I realize now that these kinds of confused thoughts were characteristic only for me and not for other immigrants, but I still feel that, in general, it may reflect all immigrants—a sudden loss of values, a confusion and irritation that takes years to heal, and sometimes even generations. It occurred to me that perhaps this had happened to the Jewish people when they were driven out of the Land of Israel, and that they were still suffering its effects today. In all my feeling of shock, the writer in me decided to write about this: a book about the impotence of those who were torn away from their roots and can never find themselves again.

Perhaps this would be the Great American Novel the critics have been writing about and demanding for many years: the love of two lost souls from some Polish shtetl or Irish shtetl or some shtetl in Africa some hundreds of years ago. Perhaps the very essence of love between the sexes is permeated with the fear of meeting a strange unknown element, which remains so from the beginning to the very end. Perhaps the title of my book, Lost in America, came to me right then and there. Of one thing I am sure: that Theodore Dreiser’s An American Tragedy missed being the great American novel because his protagonists were all born in America. The Great American Novel must be, by its very essence, a novel of immigrants. Which basically we all are.

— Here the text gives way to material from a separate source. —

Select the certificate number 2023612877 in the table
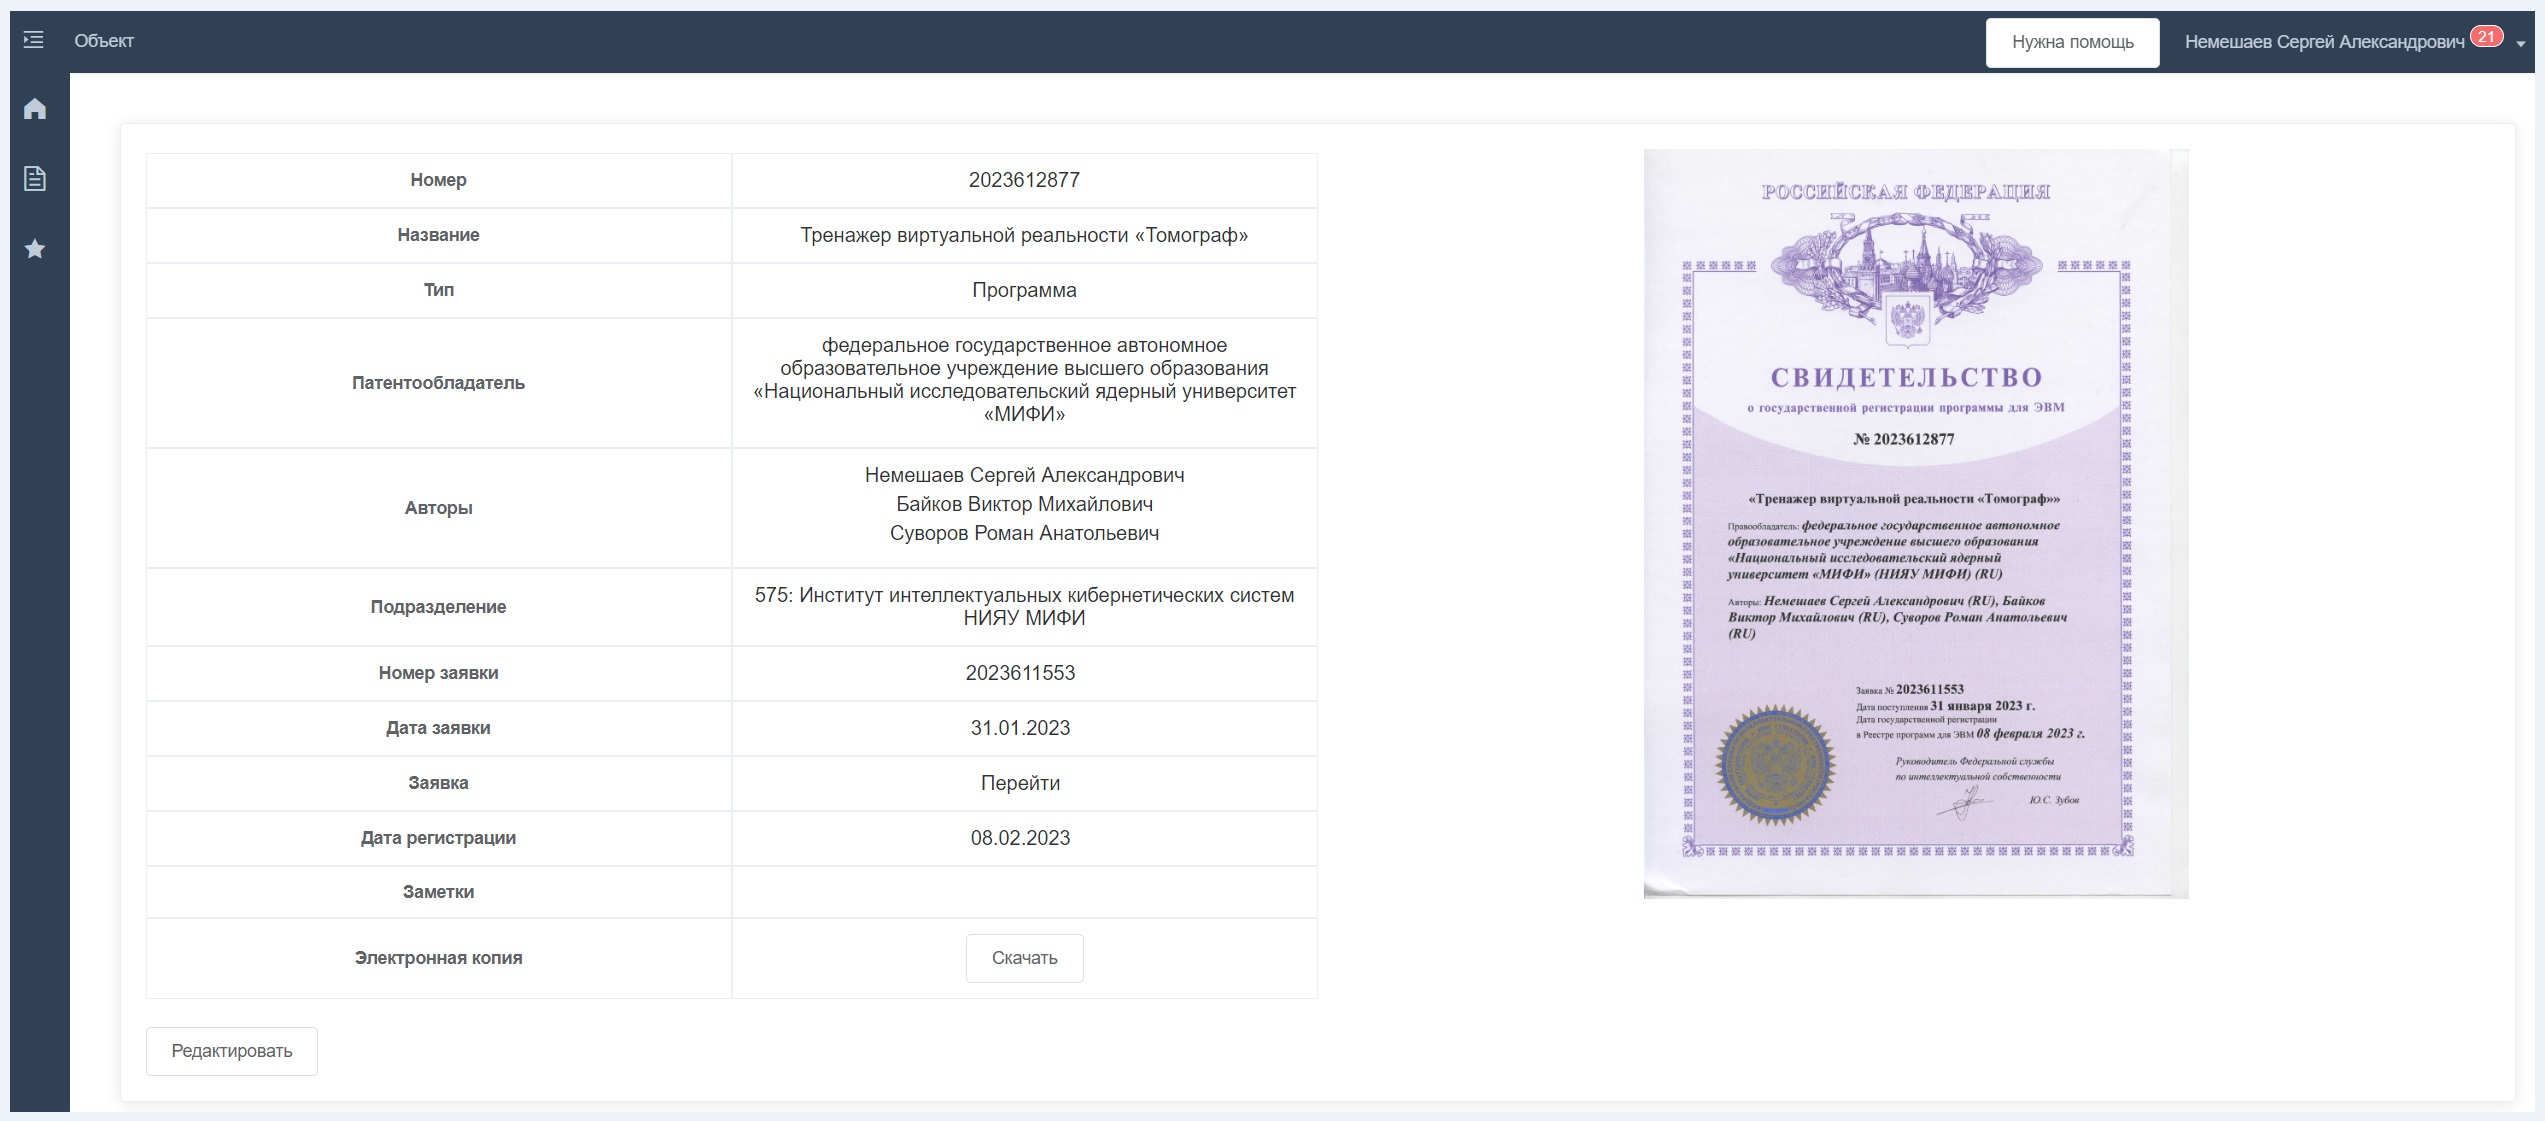The width and height of the screenshot is (2545, 1121). coord(1024,180)
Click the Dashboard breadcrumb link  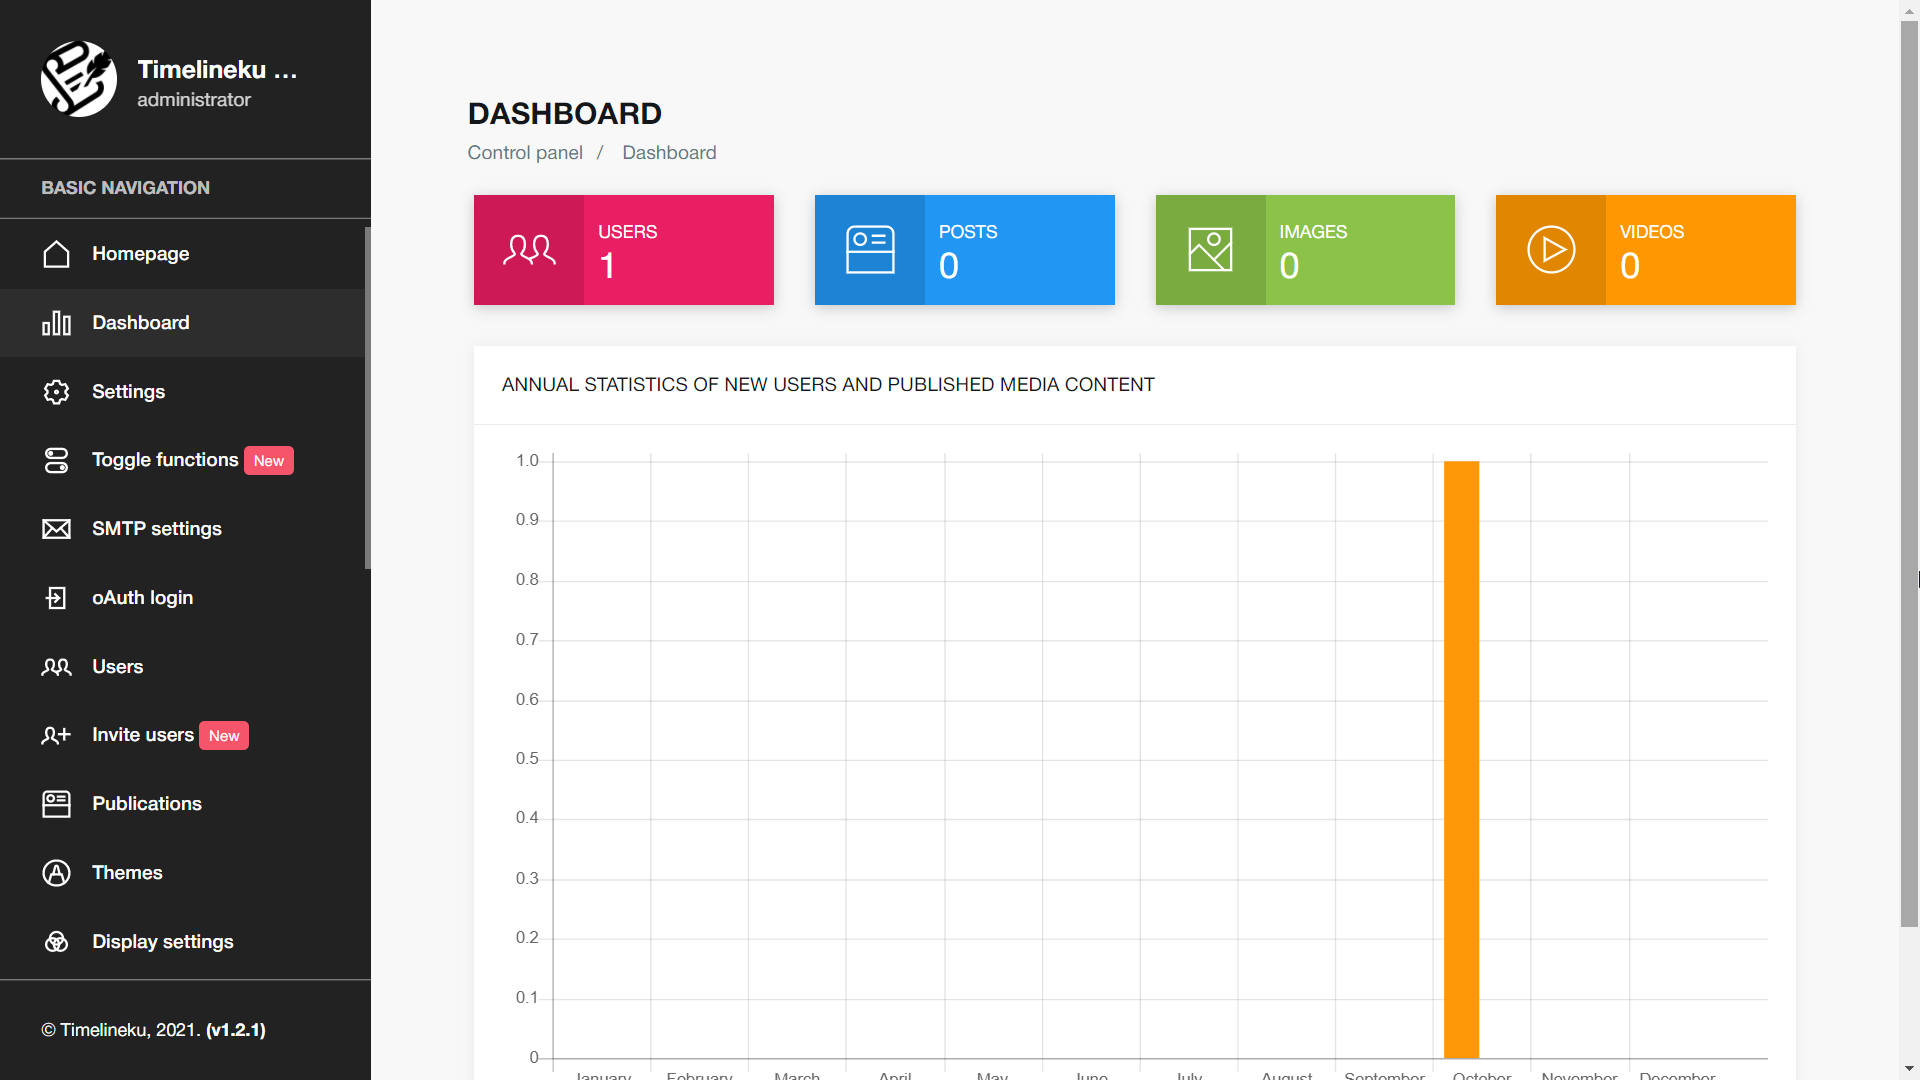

I haven’t written this book yet, but I still feel it’s never too late to use this theme—obviously in connection with a love story. It seems we can only love the unknown. What is known is already a form of incest and therefore forbidden for generations.

 

Isaac Bashevis Singer was a Polish-born Jewish-American author noted for his short stories. He was one of the leading figures in the Yiddish literary movement, receiving numerous awards and honors for his work. In 1978, Singer was awarded the Nobel Prize in Literature. A prolific writer, the main theme of Singer's works is the clash between tradition and renewal—preservation versus regeneration—which serves as a backdrop to stories delving into the grip of human passions that unleash the destructive, yet also constructive, force of the emotions. Singer's profound talent allowed him to manage these weighty topics with a light, often comedic, touch.